Ma mère vient de faire une petite opération, mais tout va bien, elle a l’air en forme. Elle est active, directe et parfois chiante, son caractère n’a pas du tout changé. Elle me donne des compléments alimentaires et surveille de près que je les avale : il faut que ce soit 30min après le repas, il ne faut pas laisser l’eau se refroidir, tiède est parfait, il ne faut pas manger des glaces pendant ces « traitements », il ne faut pas boire de thé non plus…
Tous les matins un peu après 6h, ma mère se lève et allume dans le salon : là où je dors sur le canapé, donc je suis réveillée par cette lumière aveuglante. Quand on va au marché, elle me tenait sous son ombrelle, les pointes des tiges en métal piquaient de temps en temps ma tête. J’ai dû acheter un grand chapeau qui me protège du soleil, pour finalement marcher tranquille à côté d’elle. Il faut mettre des gants anti-UV aussi, elle n’aime pas que je mette le bas de mon T-shirt dans mon short, il faut le laisser en-dehors… C’est ma mère. J’ai 42 ans, là je revis comme si j’avais 12 ans.
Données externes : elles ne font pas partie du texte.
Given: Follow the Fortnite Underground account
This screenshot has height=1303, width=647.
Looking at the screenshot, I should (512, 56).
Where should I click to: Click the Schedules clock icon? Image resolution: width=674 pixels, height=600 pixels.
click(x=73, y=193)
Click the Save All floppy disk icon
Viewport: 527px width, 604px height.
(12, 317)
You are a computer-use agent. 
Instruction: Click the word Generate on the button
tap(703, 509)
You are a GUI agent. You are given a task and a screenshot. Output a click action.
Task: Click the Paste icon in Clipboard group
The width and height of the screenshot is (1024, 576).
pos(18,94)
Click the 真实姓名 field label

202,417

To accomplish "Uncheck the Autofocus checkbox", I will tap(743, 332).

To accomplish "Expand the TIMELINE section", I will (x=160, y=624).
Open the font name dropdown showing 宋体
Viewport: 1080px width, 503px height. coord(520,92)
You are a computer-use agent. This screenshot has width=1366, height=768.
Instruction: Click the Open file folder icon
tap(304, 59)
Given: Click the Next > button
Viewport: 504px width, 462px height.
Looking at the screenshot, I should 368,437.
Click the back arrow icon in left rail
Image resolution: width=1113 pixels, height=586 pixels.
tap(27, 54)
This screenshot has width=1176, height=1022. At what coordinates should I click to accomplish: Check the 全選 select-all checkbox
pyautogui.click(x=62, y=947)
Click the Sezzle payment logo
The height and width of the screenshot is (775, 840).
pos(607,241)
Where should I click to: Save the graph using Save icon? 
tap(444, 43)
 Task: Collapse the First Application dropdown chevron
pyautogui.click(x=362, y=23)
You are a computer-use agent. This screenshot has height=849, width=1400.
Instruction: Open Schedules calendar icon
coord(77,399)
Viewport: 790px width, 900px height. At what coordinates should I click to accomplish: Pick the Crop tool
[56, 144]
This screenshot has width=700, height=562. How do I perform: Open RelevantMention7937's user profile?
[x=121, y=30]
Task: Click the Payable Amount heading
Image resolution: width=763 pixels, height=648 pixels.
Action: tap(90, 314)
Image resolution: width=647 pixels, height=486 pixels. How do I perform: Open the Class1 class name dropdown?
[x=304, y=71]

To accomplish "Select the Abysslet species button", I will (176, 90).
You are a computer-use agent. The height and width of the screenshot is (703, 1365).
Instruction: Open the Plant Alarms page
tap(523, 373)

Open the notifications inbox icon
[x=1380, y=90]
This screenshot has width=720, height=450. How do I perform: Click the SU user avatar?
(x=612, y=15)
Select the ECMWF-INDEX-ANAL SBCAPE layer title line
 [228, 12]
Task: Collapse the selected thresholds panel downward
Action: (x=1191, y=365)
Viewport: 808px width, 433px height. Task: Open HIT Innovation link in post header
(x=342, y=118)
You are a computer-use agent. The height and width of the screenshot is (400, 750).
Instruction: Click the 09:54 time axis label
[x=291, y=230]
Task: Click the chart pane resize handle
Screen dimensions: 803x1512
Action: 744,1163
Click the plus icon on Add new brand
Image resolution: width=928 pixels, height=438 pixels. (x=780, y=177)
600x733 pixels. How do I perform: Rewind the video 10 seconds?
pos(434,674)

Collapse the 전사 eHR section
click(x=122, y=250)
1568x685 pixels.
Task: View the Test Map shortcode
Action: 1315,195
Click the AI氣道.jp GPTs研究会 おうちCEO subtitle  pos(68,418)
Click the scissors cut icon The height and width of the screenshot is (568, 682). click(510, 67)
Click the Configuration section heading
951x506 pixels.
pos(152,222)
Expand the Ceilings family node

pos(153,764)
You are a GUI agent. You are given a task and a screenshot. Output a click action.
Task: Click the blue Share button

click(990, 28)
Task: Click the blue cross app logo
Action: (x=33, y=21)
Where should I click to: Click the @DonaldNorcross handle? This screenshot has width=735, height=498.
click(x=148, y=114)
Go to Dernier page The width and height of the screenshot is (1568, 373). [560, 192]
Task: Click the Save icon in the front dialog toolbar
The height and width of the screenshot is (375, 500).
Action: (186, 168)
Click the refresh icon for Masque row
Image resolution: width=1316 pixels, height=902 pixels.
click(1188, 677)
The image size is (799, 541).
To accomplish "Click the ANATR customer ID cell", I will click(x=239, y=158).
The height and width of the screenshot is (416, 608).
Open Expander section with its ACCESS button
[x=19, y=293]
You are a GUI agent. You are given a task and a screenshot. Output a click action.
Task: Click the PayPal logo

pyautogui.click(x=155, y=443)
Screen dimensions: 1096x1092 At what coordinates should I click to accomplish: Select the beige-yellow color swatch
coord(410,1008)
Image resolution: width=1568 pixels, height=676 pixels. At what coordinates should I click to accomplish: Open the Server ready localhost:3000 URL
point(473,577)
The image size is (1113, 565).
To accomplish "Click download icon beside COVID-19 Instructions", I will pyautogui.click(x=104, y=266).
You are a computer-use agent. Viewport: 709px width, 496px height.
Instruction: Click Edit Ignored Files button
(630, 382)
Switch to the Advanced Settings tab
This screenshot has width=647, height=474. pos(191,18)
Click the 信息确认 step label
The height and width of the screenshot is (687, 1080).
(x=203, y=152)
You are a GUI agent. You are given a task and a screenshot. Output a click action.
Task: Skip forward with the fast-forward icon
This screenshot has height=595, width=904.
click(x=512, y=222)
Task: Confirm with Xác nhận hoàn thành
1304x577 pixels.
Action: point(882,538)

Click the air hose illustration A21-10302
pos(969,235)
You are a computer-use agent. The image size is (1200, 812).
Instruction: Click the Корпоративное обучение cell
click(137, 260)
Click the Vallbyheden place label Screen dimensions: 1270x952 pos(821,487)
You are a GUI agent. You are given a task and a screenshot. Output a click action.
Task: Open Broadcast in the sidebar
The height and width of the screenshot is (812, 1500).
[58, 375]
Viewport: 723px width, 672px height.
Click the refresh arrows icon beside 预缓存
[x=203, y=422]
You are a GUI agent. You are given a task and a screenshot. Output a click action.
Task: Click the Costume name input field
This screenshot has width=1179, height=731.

Mon père a mal au dos. Il y a une partie qui appuie sur ses nerfs, il marche difficilement à cause de la douleur qui le transperce jusqu’à sa jambe. Il y a 4 ans, les médecins lui ont déjà proposé de faire une opération, ça a traîné. Au mois de juin, son état s’est aggravé : quand il est retourné à l’hôpital, ils ont dit qu’il n’y aurait pas d’autre solution que d’opérer, et que ce ne serait pas une opération simple. Avant que je rentre en Chine, je l’avais convaincu que je pourrais l’accompagner pour son opération. S’il préférait aller consulter d’autres médecins dans d’autres hôpitaux, on pouvait aussi y aller. Mais depuis que je suis rentrée, il ne veut plus rien faire. Même quand je propose de prendre un RDV pour lui, il s’énerve. Si lui-même, il n’a pas la volonté de faire l’opération, il n’y a personne qui pourra le forcer. Je vois mon papa qui souffre tous les jours, il ne sort presque plus, il ne voit personne.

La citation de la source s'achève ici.